Many of the world’s wild mammals, from primates to bats, are being hunted to extinction for bushmeat, says The Guardian. In the first global report on the ecological impact of human hunting, researchers warn that without better management practices not only will species disappear, but hundreds of millions of rural people who rely on bushmeat for food could go hungry.
“There are a plenty of bad things affecting wildlife around the world and habitat loss and degradation are clearly at the forefront, but among the other things is the seemingly colossal impact of bushmeat hunting,” says University of Oxford Professor David Macdonald, who is part of the international team that published the report in the journal Royal Society Open Science. “You might rejoice at having some habitat remaining, say a pristine forest, but if it is hunted out to become an empty larder, it is a pyrrhic victory.”
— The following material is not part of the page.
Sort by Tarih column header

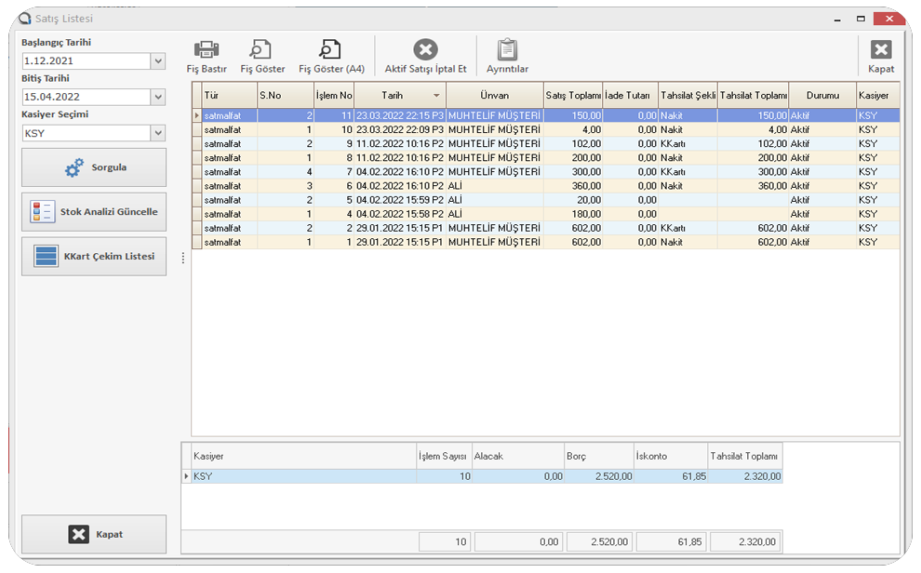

“The scale of the global bushmeat trade is difficult to measure but, in 2011, the Center for International Forestry Research estimated 6m tonnes of animals were taken each year,” says The Guardian. “The meat is also smuggled abroad, with 260 tonnes of wild meat per year estimated to be hidden in personal baggage at just one European airport, Paris Charles de Gaulle.”
Explaining why the problem is getting worse, MacDonald says, “The number of hunters involved has gone up, and the penetration of road networks into the remotest places is such that there is no refuge left. So it becomes commercially possible to make a trade out of something that was once just a rabbit for the pot. In places like Cameroon, where I have worked, you see flotillas of taxis early in the morning going out to very remote areas and being loaded up with the [bushmeat] catch and taken back to towns.”